[Start of Attachment]
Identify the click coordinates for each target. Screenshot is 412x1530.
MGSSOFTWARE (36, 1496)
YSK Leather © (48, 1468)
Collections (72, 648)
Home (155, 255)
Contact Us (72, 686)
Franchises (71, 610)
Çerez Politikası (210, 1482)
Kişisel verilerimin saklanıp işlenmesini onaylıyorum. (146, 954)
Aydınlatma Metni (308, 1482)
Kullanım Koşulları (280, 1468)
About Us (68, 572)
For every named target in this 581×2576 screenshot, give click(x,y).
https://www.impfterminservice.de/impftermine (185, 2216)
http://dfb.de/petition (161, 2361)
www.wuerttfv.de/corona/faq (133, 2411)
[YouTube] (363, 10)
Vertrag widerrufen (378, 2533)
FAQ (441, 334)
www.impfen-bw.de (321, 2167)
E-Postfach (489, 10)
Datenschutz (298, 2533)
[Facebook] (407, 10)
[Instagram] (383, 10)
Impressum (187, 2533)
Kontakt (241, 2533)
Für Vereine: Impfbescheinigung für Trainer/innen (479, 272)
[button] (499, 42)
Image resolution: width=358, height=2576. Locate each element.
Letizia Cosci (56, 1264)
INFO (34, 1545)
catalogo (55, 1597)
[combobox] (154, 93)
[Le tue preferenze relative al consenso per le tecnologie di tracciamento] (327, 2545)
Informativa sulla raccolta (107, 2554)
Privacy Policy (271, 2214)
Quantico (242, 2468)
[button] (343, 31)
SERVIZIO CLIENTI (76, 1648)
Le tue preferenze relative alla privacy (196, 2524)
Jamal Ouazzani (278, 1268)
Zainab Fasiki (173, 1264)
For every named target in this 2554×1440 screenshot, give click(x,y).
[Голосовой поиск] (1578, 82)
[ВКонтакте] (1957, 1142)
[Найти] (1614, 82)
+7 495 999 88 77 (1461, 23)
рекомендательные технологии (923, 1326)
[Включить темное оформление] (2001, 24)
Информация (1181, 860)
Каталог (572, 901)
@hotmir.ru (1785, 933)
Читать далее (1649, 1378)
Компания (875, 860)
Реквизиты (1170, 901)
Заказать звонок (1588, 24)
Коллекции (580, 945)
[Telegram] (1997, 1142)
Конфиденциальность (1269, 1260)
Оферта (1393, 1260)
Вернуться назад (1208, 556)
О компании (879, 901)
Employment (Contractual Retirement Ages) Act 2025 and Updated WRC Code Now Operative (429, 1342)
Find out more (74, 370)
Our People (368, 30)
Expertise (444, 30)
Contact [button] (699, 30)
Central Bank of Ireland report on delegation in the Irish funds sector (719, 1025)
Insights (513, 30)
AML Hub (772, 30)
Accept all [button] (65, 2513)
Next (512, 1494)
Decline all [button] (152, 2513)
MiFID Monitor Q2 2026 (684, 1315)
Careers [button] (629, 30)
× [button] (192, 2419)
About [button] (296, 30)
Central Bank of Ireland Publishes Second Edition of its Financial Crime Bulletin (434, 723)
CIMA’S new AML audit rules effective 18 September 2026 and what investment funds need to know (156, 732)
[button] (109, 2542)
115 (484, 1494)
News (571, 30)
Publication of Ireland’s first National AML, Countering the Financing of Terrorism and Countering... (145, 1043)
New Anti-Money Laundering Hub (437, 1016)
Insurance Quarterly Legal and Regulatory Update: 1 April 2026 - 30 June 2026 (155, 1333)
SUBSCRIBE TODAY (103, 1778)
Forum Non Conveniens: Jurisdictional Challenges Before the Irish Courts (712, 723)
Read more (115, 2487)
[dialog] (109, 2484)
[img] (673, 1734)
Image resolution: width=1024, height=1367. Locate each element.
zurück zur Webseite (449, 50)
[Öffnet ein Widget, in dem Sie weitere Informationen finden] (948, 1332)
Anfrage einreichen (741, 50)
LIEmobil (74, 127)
[End of Attachment]
• _BRIEF_
Give again exactly, and only, the lines above starting at the one with "Careers [button] (629, 30)" and ending at the one with "New Anti-Money Laundering Hub (437, 1016)".

• _SOLVED PROBLEM_
Careers [button] (629, 30)
× [button] (192, 2419)
About [button] (296, 30)
Central Bank of Ireland Publishes Second Edition of its Financial Crime Bulletin (434, 723)
CIMA’S new AML audit rules effective 18 September 2026 and what investment funds need to know (156, 732)
[button] (109, 2542)
115 (484, 1494)
News (571, 30)
Publication of Ireland’s first National AML, Countering the Financing of Terrorism and Countering... (145, 1043)
New Anti-Money Laundering Hub (437, 1016)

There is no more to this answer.